• **Supplied records**
━━━━━━━━━━

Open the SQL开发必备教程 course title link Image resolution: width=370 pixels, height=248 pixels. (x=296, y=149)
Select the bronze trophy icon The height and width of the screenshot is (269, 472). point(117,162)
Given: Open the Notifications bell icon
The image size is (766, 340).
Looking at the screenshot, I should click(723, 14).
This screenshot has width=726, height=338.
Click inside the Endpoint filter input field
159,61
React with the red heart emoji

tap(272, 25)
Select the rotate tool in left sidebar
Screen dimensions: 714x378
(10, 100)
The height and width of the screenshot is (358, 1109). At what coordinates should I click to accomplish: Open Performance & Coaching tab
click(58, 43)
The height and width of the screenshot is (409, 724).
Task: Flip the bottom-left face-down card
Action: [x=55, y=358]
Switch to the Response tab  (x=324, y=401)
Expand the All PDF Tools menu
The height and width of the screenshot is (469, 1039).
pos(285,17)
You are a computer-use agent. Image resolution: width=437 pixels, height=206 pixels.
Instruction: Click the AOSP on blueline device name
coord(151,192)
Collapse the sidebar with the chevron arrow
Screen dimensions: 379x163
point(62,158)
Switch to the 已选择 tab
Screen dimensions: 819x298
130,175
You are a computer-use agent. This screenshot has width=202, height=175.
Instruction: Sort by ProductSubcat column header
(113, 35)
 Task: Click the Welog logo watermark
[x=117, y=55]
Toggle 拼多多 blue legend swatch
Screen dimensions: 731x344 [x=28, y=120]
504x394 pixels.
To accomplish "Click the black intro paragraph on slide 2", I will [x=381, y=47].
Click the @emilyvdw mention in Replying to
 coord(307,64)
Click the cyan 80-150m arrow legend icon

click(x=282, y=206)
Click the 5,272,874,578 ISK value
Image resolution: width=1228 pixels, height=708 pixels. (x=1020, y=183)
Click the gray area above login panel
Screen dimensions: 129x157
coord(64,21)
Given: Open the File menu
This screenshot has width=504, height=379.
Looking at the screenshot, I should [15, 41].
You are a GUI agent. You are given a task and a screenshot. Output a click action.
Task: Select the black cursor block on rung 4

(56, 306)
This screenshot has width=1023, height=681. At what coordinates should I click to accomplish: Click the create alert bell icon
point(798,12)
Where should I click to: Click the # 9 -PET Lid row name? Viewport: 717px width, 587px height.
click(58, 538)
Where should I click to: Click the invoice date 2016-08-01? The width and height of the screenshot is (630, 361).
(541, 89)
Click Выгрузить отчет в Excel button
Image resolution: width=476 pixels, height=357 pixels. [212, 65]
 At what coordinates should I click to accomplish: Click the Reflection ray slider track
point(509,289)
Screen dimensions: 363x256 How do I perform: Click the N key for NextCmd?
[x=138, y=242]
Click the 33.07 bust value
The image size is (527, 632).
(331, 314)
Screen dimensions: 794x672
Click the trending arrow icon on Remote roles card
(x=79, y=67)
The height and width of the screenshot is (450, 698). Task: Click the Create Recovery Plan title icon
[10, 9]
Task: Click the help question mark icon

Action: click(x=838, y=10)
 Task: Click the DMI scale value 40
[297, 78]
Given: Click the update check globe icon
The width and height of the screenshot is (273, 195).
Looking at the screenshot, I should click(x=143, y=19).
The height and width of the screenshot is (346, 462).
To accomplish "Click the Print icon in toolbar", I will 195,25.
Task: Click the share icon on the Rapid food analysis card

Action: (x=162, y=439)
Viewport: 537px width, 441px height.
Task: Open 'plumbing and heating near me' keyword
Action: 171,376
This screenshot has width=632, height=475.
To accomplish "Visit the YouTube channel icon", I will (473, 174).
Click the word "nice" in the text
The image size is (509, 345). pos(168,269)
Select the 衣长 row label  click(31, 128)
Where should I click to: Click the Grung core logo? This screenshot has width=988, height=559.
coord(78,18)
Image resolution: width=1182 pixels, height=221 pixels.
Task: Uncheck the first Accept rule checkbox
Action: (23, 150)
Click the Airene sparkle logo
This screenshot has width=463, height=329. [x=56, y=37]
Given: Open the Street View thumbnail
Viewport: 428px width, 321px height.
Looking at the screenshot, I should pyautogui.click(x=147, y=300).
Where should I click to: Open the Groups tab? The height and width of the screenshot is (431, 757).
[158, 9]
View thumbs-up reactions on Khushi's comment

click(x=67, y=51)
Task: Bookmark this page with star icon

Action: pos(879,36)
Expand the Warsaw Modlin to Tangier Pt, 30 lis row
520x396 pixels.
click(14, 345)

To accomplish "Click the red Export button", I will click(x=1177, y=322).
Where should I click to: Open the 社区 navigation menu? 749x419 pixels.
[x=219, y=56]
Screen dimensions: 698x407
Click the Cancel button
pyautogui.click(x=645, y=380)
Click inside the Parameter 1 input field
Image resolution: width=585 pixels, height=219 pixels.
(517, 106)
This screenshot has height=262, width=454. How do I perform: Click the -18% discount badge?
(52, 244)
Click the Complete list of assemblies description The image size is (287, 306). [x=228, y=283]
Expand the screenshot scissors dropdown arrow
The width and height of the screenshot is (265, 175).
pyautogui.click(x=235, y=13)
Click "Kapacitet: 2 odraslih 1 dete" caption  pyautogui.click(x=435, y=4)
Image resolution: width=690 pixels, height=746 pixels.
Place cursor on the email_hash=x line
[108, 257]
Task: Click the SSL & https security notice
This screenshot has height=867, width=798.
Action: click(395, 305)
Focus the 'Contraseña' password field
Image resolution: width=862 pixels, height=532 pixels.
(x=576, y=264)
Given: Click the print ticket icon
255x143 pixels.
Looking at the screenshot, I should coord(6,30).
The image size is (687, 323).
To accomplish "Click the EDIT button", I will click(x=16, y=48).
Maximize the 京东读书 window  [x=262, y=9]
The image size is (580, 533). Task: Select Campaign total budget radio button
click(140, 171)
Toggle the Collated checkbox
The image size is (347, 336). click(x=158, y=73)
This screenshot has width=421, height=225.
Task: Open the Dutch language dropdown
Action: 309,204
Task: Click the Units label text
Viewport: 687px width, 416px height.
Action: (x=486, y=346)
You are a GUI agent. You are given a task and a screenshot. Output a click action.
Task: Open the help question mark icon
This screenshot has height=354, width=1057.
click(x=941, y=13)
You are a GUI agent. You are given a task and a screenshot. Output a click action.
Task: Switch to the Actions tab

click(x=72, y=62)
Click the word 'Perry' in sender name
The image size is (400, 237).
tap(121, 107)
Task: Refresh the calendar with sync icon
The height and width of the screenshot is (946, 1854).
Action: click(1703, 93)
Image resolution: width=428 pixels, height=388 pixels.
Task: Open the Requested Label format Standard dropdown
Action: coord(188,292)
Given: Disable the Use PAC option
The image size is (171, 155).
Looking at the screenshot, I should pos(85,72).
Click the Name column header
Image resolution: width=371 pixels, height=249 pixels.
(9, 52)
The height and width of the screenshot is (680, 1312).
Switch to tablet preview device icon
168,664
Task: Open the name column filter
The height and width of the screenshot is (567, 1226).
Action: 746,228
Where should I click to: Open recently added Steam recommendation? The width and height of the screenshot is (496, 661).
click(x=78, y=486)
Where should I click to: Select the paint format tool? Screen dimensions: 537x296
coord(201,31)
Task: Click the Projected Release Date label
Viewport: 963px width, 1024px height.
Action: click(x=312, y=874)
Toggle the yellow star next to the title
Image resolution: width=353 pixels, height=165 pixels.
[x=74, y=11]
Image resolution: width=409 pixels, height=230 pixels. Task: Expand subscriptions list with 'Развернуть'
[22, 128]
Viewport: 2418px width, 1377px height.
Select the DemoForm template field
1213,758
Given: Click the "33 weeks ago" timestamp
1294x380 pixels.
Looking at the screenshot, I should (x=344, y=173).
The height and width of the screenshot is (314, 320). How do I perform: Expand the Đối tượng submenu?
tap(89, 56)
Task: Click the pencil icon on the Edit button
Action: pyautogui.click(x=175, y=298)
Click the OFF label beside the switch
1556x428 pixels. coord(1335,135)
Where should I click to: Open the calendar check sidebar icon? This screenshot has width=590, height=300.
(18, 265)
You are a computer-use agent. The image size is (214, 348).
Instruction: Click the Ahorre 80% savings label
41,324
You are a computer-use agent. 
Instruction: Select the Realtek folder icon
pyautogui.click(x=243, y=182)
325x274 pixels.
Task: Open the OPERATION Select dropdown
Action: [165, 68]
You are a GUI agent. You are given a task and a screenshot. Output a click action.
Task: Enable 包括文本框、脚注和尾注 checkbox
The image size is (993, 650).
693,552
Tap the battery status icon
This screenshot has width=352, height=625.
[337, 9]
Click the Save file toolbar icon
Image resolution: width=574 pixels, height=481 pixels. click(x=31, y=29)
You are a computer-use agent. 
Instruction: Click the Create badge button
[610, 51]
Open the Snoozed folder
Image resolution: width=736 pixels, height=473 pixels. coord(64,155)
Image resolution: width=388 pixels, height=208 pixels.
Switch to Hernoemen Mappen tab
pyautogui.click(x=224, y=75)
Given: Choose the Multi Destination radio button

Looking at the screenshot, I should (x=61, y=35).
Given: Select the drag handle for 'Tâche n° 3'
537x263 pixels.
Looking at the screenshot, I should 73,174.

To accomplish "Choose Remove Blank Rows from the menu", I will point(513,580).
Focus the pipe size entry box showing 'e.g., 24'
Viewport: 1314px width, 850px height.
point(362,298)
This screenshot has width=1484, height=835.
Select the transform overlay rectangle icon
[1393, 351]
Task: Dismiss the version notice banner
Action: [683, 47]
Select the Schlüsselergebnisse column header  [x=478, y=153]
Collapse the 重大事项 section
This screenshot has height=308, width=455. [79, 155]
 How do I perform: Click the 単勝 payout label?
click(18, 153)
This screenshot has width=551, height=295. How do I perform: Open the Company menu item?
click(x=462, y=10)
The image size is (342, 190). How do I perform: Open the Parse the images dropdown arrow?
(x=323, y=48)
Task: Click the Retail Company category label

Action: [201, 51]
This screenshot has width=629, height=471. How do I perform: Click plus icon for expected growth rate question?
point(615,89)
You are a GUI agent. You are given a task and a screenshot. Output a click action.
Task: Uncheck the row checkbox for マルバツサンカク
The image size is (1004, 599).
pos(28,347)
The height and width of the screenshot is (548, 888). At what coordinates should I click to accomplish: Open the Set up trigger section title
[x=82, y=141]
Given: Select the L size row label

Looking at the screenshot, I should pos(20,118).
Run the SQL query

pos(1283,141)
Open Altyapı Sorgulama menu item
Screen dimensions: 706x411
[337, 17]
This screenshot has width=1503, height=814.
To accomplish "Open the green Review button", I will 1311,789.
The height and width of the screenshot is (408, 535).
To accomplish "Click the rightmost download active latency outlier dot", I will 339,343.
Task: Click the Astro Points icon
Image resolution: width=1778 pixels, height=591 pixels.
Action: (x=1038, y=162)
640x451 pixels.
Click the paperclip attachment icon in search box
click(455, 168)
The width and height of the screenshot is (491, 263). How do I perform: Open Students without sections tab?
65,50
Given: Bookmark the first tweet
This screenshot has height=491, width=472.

━━━━━━━━━━

• **Problem to work on**
Given the records above, return exactly the lines starting at the line containing "The height and width of the screenshot is (946, 1854)." and ending at the line containing "Click the Name column header", including both.

• **Answer for this exercise**
The height and width of the screenshot is (946, 1854).
Action: click(1703, 93)
Image resolution: width=428 pixels, height=388 pixels.
Task: Open the Requested Label format Standard dropdown
Action: coord(188,292)
Given: Disable the Use PAC option
The image size is (171, 155).
Looking at the screenshot, I should pos(85,72).
Click the Name column header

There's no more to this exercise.